SELECTED PASSAGE:
** Begin **

Sunday, October 25, 2009

On Bellies

On Thursday I painted the belly on a painting of Leah that I'm working on. Those are Leah's eyes at the top of the blog. Leah's a pretty damn charming student who does some modeling. I had the good luck to run into her when she was working at Spring Street Studios - which, if you're life drawing in New York and you don't draw there, why aren't you drawing there yet?

Anyhow, I painted the belly on this painting. Here you go:
There are two things that, at least at this point in my life, I find tougher to paint than anything else - the shadows on the underside of a woman's belly, and the fall-off of light down the back of a woman's thigh. The issue in each case is the transition from light to dark.

In the case of the belly, it is a soft transition. There are visible underlying structures, but they don't foreground themselves. The main transition is from the light area right around the belly button, down and around those two curves below it into shadow.

** End **

PROVIDED MATERIAL:
** Begin **

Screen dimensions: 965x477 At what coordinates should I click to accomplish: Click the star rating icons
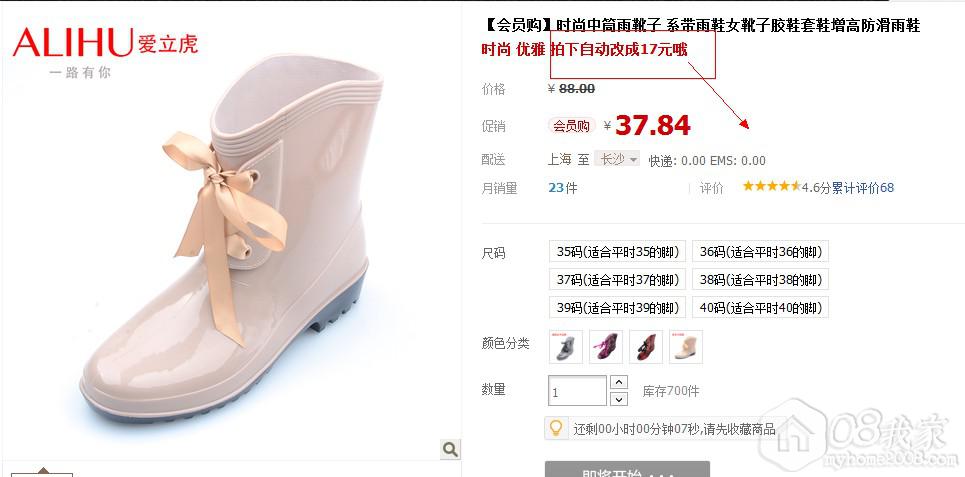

** End **

WHAT YOU WILL DO:
**a)** From the blog post on painting bellies, return the passage starting at "On Thursday I" and ending at "light to dark.", copied word for word.
**b)** According to the blog post on painting bellies, why are the shadows under a woman's belly and the light down the back of her thigh the hardest things to paint? Answer in one to three sentences.

WRITTEN ANSWERS:
**a)**
On Thursday I painted the belly on a painting of Leah that I'm working on. Those are Leah's eyes at the top of the blog. Leah's a pretty damn charming student who does some modeling. I had the good luck to run into her when she was working at Spring Street Studios - which, if you're life drawing in New York and you don't draw there, why aren't you drawing there yet?

Anyhow, I painted the belly on this painting. Here you go:
There are two things that, at least at this point in my life, I find tougher to paint than anything else - the shadows on the underside of a woman's belly, and the fall-off of light down the back of a woman's thigh. The issue in each case is the transition from light to dark.

**b)** In both cases the difficulty lies in the transition from light to dark. On the belly that transition is soft, running from the light area around the belly button down and around the two curves below it into shadow, while the underlying structures stay visible without standing out.